7. 将第4步得到的包涵体溶液的蛋白质浓度调到5-10 mg/mL(如果低于此范围，则离心后用适量的洗涤液再溶解；如果高于此范围，则用洗涤液稀释)，然后均分到10个1.5 mL塑料离心管中，每管100 uL。

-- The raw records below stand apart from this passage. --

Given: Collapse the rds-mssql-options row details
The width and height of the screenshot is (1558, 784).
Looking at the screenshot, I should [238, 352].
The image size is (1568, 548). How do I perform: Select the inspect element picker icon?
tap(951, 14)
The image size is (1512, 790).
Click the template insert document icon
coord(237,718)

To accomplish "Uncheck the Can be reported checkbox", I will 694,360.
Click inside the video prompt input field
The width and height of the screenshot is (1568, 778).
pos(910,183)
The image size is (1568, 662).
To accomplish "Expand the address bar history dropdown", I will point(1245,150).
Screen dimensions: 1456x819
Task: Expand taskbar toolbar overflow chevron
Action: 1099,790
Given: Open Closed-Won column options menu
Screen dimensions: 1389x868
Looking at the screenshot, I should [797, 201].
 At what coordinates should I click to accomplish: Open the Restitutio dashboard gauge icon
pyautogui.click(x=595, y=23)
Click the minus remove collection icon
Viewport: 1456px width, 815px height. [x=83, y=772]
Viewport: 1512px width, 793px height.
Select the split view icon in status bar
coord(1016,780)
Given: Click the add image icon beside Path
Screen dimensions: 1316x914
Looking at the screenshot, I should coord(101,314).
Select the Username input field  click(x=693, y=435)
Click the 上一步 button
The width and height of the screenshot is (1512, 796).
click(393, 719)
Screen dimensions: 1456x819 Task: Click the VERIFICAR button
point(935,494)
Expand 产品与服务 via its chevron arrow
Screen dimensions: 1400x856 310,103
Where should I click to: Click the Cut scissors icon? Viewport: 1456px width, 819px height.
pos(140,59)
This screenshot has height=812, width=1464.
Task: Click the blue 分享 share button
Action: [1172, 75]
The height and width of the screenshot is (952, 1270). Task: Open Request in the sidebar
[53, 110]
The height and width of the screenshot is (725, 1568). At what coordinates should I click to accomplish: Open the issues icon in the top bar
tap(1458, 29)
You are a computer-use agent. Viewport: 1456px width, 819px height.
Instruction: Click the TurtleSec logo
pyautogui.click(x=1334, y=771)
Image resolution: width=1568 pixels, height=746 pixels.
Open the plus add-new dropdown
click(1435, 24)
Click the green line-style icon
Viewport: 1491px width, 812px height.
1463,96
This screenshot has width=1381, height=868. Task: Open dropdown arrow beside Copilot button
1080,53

8. 4℃ 12000 rpm离心20分钟后弃上清。

9. 所得沉淀即纯化的待用的包涵体。

二、确定溶解包涵体的条件：

1. 标记上步得到的10个离心管，并分别加入10种包涵体温和溶解液，每种1 mL。注意：准确记录它们的对应关系。

2. 充分振荡后，室温放置30分钟。

3. 450 nm检测浑浊度并记录下数据。

4. 4℃ 12000 rpm离心10分钟后收集上清，此即包涵体溶解液。

5. 用0.22 um注射器式滤膜过滤包涵体溶解液。

6. 280 nm检测包涵体溶解液的光吸收。

7. 溶解液溶解包涵体能力跟包涵体溶液浊度跟成反比，跟包涵体溶解液中OD280数值成正比。根据上面的数据即可确定哪种溶解液对实验中所用包涵体具有溶解能力，并将在此溶解液中溶解的包涵体溶解液用于下面的复性实验。大量处理需要从本公司单独大量订购包涵体温和型溶解液10种中的1种。

三．包涵体蛋白的复性：

1. 在2.5 mL 4℃预冷的、处于轻柔搅拌中的复性缓冲液中，逐滴加入上步得到的包涵体溶解液。

2. 待所有包涵体溶解液都加完后，将包涵体蛋白复性溶液用孔径为0.22 um注

射器式滤膜过滤，除去包涵体（直径一般在0.5-0.8 um）和大的聚合物。

3. 将得到的溶液用于活性检测或离子交换柱层析和分子筛层析。